Wednesday, May 24, 2006

Nomeward Bound

“You know you’re in the largest state in the union when…” Michele Shocked wasn't kidding when she sang those words. I was floored by the grand scale of the peaks, ridges and fjords of the Alaskan coastline, even from the plane. Then of course, it took hours to fly to Anchorage and then to Kotzubue and then to Nome. (In fact, it took 22 hrs. to travel from Newark, NJ to Nome, AK.)

Airplane, by the way, is the only way to reach some towns in Alaska. Kotzebue, a tiny northern settlement just inside the Arctic Circle, is one of those places. Weather dictates much of what happens in Alaska. Passengers on my flight from Anchorage to Kotzebue to Nome had been trying to get to Kotzebue for a couple of days, but high winds and fog often keep planes from taking off and landing there. So people can’t get in and out of Kotzebue, but neither can shipments of food and mail. When we left Anchorage at 6:30 PM, our flight was going to land in Nome and then attempt to travel north to Kotzebue. En route, the pilot announced that the weather had cleared and we’d be heading to Kotzebue first. This was great news for the 50 or so passengers hoping to make it to see this year’s high school graduation – a major social event for the families that live in Kotzebue.

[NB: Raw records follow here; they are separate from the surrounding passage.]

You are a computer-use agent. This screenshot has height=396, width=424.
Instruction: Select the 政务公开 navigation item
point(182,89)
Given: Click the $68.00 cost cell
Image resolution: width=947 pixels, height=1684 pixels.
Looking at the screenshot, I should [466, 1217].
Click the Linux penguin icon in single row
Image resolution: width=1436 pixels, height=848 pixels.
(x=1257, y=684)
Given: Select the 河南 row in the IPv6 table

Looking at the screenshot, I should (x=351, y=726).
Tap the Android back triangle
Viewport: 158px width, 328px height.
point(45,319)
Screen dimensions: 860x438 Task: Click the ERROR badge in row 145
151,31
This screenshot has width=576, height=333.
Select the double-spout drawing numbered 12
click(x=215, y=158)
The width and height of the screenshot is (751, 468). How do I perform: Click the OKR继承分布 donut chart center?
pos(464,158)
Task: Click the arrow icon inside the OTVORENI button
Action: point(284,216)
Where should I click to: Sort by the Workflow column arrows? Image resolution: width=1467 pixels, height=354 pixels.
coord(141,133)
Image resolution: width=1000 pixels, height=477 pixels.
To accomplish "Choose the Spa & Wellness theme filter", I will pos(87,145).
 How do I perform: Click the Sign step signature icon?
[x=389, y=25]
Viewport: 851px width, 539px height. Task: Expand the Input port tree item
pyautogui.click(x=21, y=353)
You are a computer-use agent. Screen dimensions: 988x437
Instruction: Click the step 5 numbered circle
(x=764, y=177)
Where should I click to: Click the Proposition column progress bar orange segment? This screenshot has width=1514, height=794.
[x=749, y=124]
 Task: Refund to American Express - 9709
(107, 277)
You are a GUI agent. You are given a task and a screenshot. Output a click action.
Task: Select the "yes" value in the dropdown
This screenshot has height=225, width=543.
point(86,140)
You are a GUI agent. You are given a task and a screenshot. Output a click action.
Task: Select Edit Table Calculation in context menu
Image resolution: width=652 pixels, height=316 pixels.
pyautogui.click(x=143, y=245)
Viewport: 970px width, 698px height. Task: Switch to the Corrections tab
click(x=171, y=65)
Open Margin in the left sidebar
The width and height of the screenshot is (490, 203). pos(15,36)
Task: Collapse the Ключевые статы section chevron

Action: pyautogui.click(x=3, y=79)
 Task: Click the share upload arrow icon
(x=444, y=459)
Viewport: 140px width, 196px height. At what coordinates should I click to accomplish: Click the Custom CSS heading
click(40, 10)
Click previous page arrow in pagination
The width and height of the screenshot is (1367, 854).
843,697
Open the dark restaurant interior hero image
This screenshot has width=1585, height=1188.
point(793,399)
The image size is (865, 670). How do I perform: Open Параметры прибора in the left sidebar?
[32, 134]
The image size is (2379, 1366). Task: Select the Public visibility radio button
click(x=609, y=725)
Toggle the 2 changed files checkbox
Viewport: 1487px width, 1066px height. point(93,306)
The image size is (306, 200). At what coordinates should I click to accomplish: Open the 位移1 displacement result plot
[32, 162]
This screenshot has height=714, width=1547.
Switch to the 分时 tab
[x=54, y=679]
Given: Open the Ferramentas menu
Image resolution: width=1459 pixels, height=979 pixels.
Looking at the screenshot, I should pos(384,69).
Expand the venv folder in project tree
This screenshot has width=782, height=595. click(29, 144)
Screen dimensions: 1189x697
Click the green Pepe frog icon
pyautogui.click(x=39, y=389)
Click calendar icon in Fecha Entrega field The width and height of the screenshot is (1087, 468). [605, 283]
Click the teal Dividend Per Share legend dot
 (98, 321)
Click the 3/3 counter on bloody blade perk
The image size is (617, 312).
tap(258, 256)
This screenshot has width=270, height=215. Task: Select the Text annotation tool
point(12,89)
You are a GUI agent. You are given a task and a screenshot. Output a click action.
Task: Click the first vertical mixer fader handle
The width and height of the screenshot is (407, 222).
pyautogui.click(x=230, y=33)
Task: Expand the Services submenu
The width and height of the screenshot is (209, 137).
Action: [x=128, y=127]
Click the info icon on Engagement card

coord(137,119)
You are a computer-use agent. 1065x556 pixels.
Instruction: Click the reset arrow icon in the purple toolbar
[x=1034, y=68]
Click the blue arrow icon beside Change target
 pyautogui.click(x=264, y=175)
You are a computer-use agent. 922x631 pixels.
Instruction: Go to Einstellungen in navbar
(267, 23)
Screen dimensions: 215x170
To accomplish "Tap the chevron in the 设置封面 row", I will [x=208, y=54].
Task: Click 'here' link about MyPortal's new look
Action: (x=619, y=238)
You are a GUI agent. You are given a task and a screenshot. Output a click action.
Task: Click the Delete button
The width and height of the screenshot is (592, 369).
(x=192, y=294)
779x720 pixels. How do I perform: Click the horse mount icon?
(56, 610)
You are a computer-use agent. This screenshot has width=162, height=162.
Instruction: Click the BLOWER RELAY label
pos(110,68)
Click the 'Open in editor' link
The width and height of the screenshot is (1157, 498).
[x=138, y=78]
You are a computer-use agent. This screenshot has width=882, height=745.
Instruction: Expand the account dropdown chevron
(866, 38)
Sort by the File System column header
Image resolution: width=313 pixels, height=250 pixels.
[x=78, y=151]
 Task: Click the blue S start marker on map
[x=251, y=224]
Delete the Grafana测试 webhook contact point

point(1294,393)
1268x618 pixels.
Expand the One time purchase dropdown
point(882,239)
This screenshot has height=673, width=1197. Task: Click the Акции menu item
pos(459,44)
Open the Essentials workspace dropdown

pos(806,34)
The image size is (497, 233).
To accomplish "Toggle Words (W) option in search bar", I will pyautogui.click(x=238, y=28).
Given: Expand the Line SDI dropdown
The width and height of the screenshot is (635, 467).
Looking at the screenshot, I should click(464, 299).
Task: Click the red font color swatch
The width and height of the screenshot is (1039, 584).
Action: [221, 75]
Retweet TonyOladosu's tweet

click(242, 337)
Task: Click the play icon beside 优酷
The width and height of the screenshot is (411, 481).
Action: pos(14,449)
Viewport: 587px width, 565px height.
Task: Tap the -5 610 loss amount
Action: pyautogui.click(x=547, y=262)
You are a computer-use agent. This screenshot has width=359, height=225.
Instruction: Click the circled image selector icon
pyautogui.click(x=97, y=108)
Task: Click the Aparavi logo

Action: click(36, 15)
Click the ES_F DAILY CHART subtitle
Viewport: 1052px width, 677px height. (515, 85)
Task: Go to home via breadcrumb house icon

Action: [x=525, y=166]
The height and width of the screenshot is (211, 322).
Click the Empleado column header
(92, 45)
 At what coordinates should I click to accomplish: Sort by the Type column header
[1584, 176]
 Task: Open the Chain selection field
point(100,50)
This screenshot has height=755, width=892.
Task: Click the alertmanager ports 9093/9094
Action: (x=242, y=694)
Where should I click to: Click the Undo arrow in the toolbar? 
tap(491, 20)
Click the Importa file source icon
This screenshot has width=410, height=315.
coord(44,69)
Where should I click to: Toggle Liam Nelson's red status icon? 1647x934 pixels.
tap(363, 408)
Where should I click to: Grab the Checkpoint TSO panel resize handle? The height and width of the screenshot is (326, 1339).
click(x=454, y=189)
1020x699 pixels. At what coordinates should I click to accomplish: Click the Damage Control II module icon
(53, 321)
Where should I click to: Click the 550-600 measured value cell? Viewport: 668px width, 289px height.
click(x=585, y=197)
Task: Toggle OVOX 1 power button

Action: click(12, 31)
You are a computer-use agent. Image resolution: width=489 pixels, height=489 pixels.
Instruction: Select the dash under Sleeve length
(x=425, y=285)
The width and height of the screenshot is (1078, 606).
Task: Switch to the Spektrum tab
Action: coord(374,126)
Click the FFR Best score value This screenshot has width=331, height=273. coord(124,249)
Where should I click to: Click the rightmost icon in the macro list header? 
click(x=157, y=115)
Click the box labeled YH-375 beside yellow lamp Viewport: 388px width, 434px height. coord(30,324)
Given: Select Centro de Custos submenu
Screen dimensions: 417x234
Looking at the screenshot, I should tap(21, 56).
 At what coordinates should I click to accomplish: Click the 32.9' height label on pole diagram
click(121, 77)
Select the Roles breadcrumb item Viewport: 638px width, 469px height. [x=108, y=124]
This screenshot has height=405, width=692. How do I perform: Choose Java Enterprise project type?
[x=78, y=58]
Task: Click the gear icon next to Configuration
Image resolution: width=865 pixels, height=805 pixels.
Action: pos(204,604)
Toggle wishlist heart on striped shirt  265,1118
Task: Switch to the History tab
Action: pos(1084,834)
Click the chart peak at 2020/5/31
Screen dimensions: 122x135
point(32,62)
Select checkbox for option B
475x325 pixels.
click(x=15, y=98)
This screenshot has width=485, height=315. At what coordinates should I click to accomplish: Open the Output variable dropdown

We left Kotzebue around 8:30 PM. The sun was shining brightly. (In fact, the sun is just beginning to set now at Midnight.) There’s still a lot of sea ice surrounding Kotzebue and along the coast where Nome sits, a 35-minute flight southwest. I sat next to a woman who grew up in Nome. She said she’s noticed a change in the amount of ice near Nome each year. She’s especially noticed a change in the number of seals and walruses on the ice. When she was a kid in the 1970s and 80s, she used to see seals and walruses galore (her husband and her father are both bush pilots, so she gets to fly around a lot). This year she said she’s seen hardly any. Maybe I’ll find out some of the reasons why when I board the Healy tomorrow.